To calculate the complexity of the hash, you can use the algorithm with expansion into a modified Taylor series, which is given on the bitcoinwiki page :

``````#include
#include
inline float fast_log(float val)
{
int * const exp_ptr = reinterpret_cast (&val);
int x = *exp_ptr;
const int log_2 = ((x >> 23) & 255) - 128;
x &= ~(255 << 23);
x += 127 << 23;
*exp_ptr = x;
val = ((-1.0f/3) * val + 2) * val - 2.0f/3;
return ((val + log_2) * 0.69314718f);
}
float difficulty(unsigned int bits)
{
static double max_body = fast_log(0x00ffff), scaland = fast_log(256);
return exp(max_body - fast_log(bits & 0x00ffffff) + scaland * (0x1d - ((bits & 0xff000000) >> 24)));
}
int main()
{
std::cout << difficulty(0x1b0404cb) << std::endl;
return 0;
}
``````

At the time of writing, the complexity of the blockchain network is : 2874674234415.941, however, this parameter is recalculated every 2016 blocks. It increases or decreases to maintain the average block creation speed (approximately 6 pieces per hour).

SHA-256

The SHA-256 algorithm is chosen as a tool for hashing in the bitcoin blockchain. Next, we will look at one of his rounds.

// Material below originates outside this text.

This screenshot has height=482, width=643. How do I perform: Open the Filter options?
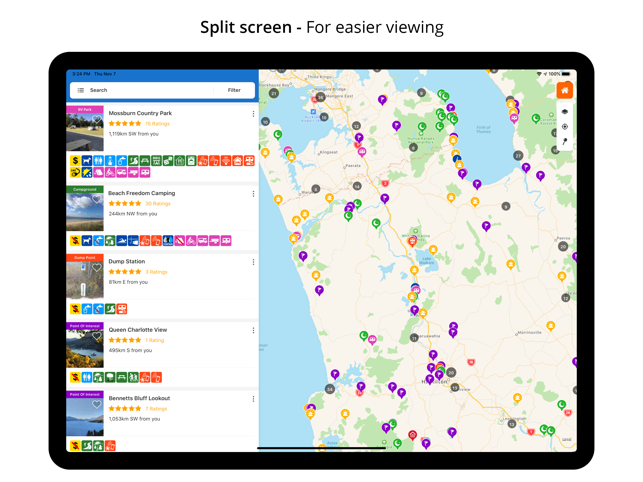click(234, 90)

/ Round SHA-256 for eight input words / Wikimedia / kockmeyer / CC

Suppose that eight words are input to the algorithm, denote them A, B, C ... H. The function Ma performs bitwise operations with the words A, B and C - if most received values ​​of zeros, it will also return zero, otherwise - one.

Block Σ0 shifts the word A three times: by 2, 13, and 22 bits, and the generated values ​​are added up bit by bit with the operation xor. Block Σ1 works similarly - shifts are performed on 6, 11 and 25 bits.

Block Ch is a function to select the resulting bit based on the bits in E. If the input value is one, then the corresponding bit of the word F will be output, otherwise, the bit of the word G.

The red squares in the diagram are 32-bit addition blocks that generate new values ​​for A and E. The whole cycle is repeated 64 times, after which the information is securely encrypted.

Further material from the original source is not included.